A two-panel chart showing that while established publishing regions still lead in absolute ORCID author coverage, emerging regions — particularly Sub-Saharan Africa and South Asia — are modernizing fastest, with indexed ORCID growth of 32% and 23% respectively between January 2025 and April 2026. Coverage rates are normalized by total journal article DOIs to enable fair cross-regional comparison, with indexed growth computed from a January 2025 baseline.
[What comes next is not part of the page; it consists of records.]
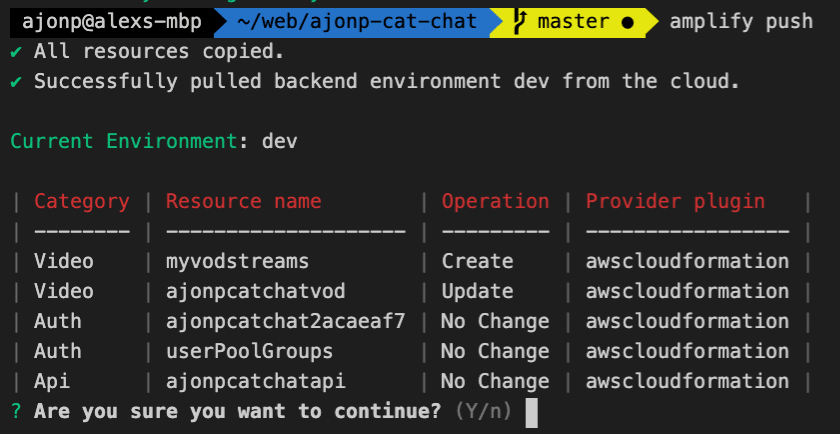Select the myvodstreams resource row
Screen dimensions: 840x434
[x=411, y=261]
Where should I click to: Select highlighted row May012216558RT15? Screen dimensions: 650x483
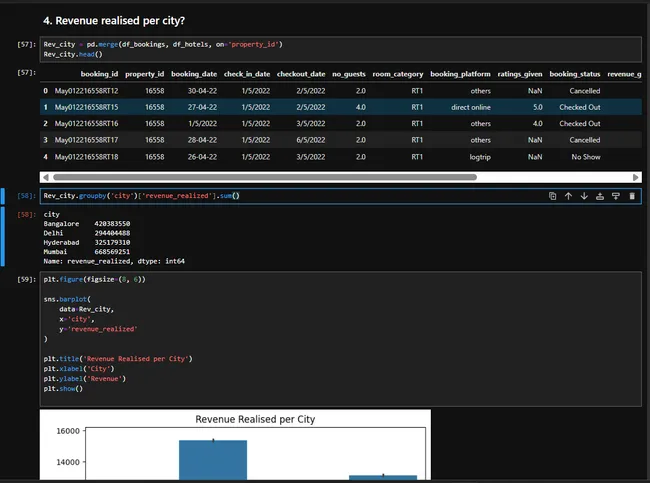pos(341,107)

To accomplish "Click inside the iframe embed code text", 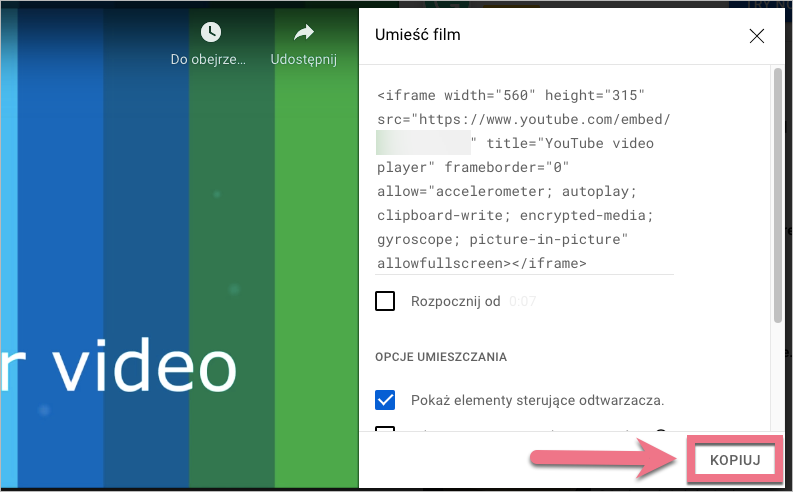I will coord(515,190).
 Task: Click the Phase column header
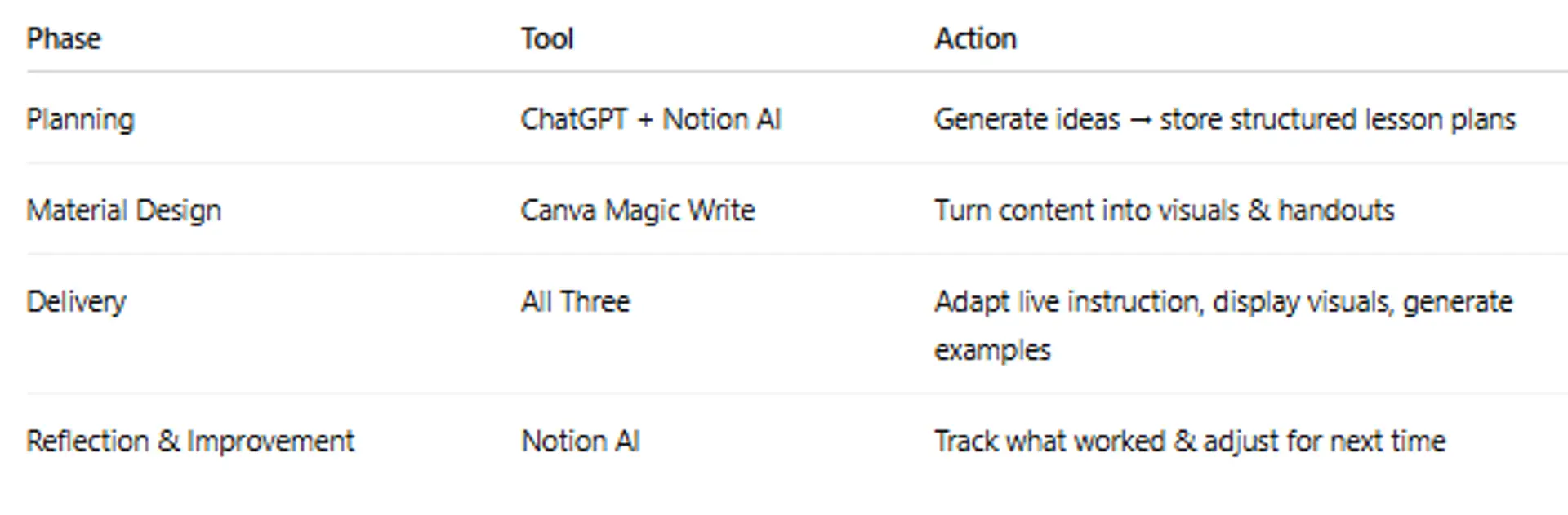[x=64, y=38]
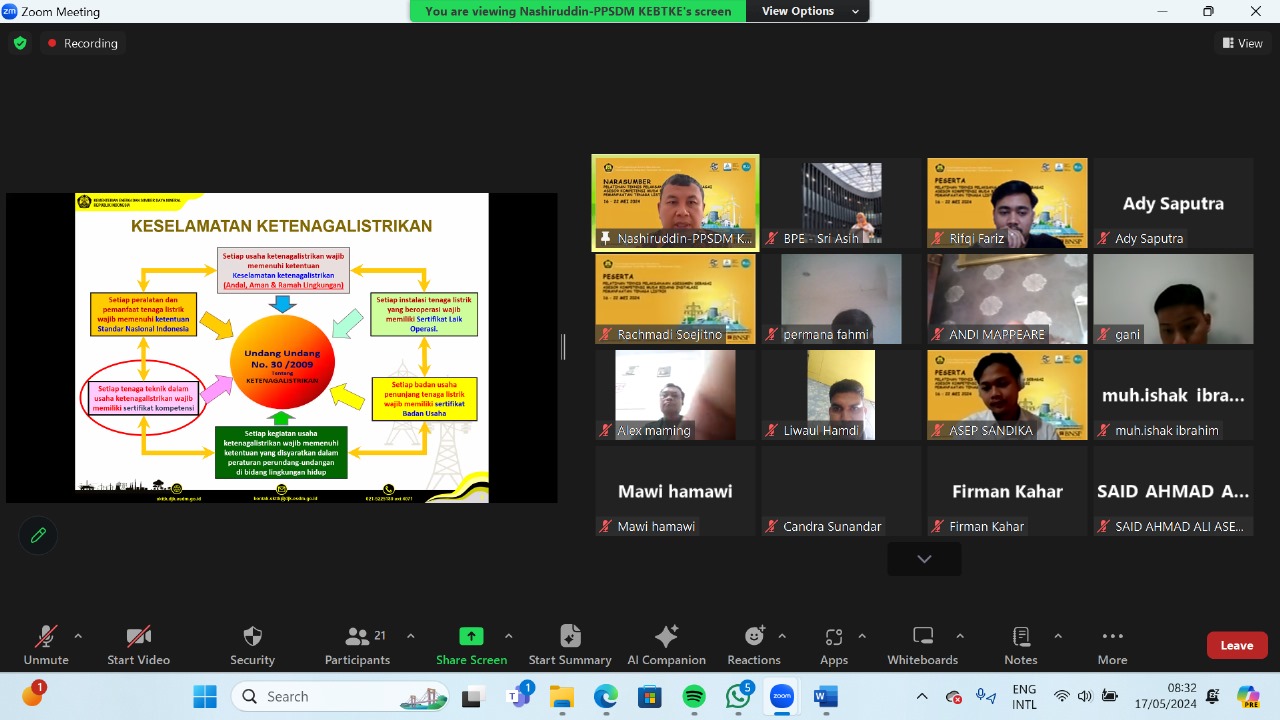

Built with R, ggplot2, and patchwork.

Author

Steven Ponce

Published

May 18, 2026

Figure 1: A two-panel chart titled “Research is Becoming More Connected.” The left panel, “Emerging Regions Still Have Lower ORCID Coverage,” shows a horizontal bar chart of seven world regions ranked by share of journal articles with ORCID author identifiers as of April 2026. Latin America & Caribbean leads at 25.4%, followed by Europe & Central Asia at 15.8% and North America at 14.0%. A visual gap separates these from the highlighted emerging regions: Sub-Saharan Africa at 9.6% and South Asia at 3.9%, shown in magenta and yellow, respectively. The right panel, “But Adoption Is Rising Faster,” shows indexed ORCID coverage from January 2025 to April 2026, with January 2025 set to 100. Sub-Saharan Africa reaches an index of 132 and South Asia reaches 123 by April 2026, both rising steeply against near-flat gray comparator lines. Data source: Crossref, Bédard-Vallée (2026). Journal articles only.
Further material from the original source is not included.